Boyle, too, has spent significant time on the phone working with agents at Connect for Health. He wanted them to give him lower tax subsidies.
“I wanted to pay more. We broke it all down. They wanted me to go paycheck by paycheck,” he said.
They kept insisting he qualified for higher subsidies that he thought he should receive.
“They’re overly generous and sooner or later, you’re going to have to pay,” Boyle said.

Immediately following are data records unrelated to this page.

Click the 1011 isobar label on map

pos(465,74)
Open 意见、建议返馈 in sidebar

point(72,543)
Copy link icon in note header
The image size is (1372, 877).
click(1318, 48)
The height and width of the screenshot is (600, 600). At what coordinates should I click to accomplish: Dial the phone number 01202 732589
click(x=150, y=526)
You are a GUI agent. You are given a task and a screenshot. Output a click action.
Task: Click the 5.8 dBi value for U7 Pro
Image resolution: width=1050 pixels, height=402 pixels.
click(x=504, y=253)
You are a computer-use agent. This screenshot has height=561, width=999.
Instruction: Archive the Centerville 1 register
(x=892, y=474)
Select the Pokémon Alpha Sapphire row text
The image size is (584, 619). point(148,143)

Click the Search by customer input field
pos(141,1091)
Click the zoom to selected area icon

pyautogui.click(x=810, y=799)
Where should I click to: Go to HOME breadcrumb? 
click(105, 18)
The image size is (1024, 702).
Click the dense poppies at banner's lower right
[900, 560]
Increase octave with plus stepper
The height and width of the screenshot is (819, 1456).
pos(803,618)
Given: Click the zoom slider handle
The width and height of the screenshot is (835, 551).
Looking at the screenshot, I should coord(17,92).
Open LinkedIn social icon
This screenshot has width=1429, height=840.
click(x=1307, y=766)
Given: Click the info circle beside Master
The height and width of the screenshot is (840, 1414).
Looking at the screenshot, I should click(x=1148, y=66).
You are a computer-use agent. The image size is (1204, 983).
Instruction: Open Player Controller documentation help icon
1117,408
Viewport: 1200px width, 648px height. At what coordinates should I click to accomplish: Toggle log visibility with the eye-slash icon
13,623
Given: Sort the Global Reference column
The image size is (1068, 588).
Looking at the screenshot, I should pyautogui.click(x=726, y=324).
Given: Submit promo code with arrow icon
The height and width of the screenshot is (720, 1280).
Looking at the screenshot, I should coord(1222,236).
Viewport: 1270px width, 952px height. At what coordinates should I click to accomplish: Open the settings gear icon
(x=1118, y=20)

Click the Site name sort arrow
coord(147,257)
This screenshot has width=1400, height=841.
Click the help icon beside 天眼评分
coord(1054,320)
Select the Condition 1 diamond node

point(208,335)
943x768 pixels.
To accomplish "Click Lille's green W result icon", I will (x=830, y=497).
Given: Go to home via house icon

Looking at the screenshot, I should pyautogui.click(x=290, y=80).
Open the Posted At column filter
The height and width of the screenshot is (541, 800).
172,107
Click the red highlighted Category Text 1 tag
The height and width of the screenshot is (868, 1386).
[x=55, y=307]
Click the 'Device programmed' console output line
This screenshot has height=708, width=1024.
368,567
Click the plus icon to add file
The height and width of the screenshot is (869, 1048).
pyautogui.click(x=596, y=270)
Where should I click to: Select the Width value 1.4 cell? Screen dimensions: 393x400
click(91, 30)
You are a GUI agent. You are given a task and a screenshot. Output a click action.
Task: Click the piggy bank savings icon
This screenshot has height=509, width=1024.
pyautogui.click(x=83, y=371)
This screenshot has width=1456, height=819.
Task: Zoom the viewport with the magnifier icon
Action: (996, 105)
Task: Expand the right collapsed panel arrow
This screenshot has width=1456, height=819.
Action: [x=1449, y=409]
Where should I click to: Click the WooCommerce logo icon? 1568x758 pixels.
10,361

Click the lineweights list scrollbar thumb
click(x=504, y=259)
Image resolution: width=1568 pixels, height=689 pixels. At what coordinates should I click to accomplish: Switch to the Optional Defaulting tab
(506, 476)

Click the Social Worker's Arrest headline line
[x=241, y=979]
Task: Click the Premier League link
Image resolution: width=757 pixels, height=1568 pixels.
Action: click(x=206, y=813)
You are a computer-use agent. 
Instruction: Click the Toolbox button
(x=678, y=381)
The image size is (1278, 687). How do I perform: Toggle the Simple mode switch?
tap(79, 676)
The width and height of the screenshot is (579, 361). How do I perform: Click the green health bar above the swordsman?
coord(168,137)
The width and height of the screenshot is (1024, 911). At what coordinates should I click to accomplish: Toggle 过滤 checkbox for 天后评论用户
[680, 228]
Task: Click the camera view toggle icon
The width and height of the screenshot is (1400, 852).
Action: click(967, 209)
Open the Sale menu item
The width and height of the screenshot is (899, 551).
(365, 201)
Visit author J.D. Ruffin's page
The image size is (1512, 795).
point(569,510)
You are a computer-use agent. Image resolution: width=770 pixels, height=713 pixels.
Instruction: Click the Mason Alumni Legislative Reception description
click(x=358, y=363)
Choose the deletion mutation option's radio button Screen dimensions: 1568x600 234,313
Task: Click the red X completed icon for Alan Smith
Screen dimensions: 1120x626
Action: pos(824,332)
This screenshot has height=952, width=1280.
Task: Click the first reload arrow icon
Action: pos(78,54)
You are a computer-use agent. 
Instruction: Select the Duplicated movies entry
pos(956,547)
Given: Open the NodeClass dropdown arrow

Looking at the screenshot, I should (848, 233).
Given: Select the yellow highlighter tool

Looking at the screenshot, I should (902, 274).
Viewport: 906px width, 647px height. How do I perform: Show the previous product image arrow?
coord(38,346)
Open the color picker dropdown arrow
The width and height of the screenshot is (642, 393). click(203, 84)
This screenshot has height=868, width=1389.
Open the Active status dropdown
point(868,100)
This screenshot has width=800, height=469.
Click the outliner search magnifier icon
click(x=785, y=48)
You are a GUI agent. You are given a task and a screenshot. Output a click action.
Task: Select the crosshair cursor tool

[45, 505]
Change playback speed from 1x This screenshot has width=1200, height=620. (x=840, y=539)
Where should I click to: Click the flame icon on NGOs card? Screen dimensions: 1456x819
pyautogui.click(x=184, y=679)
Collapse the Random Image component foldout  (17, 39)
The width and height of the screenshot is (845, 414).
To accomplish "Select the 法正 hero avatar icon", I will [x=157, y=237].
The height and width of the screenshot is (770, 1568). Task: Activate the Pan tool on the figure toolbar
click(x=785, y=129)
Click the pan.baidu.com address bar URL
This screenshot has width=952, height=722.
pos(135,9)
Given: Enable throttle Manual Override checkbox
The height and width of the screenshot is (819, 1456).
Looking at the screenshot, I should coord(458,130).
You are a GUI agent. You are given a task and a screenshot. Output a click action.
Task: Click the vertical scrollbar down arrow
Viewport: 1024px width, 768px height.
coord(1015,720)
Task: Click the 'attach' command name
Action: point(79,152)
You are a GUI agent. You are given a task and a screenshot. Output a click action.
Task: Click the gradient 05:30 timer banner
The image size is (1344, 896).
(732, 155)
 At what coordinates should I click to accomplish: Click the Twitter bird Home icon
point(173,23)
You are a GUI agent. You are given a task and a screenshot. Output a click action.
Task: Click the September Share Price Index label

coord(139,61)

For 2014 taxes, Boyle said his increased income and errors from Connect’s subsidy calculator have left him owing $2,300.
“I was expecting a little bit of a refund. Instead of a refund, I had to go the other way,” Boyle said.
Like the Halls, Boyle said he’s a supporter of the Affordable Care Act and that he’s not bitter about the problem. He just wants Connect for Health to get the subsidies right.
“The general feeling I have is thanks for Obamacare. But there are bugs in the system that need to get worked out,” Boyle said. “I still look on the bright side of all this. The government is paying for a good chunk of my health insurance.
“But why can’t Connect for Health get their math to sync with the federal government?”
Accountants across the country have been dealing with customers who are contending with new questions about health insurance for the first time this year.
The Halls’ accountant asked not to be named, but said she had seen several cases where people’s incomes have changed, thus causing tax subsidies to be incorrect.
She said the Halls’ case was the most egregious.
“It’s the worst we’ve seen,” the accountant said. “For them, it was a huge blow.”
She’s advising hundreds of clients to be very cautious and follow a new rule of thumb: “overestimate your income as opposed to reporting it exactly.”
“If you get a little more credit (at the end of the year) you’ll be happily surprised. If you (predicted) this year you’d make $60,000 and instead you make $55,000, it will work in your favor.”
The Halls are hoping for continued good health until they qualify for Medicare at age 65. They have no plans to go near Connect for Health ever again, even if they might qualify for subsidies.
Along with money, they’ve wasted countless hours dealing with the challenges of the initial sign-up and the subsequent tax mess.
“They owe me for all the time,” Sharon Hall said. “You can’t buy brain cells. We’ve looked.
“We were led to believe that this is a government site. It may be government-sanctioned, but it’s contracted to people who don’t know what they’re doing.
“The whole thing is a monumental disaster that’s set up to fail,” Sharon Hall said. “When you’re in a position that has this much power, you can really mess up somebody’s life.”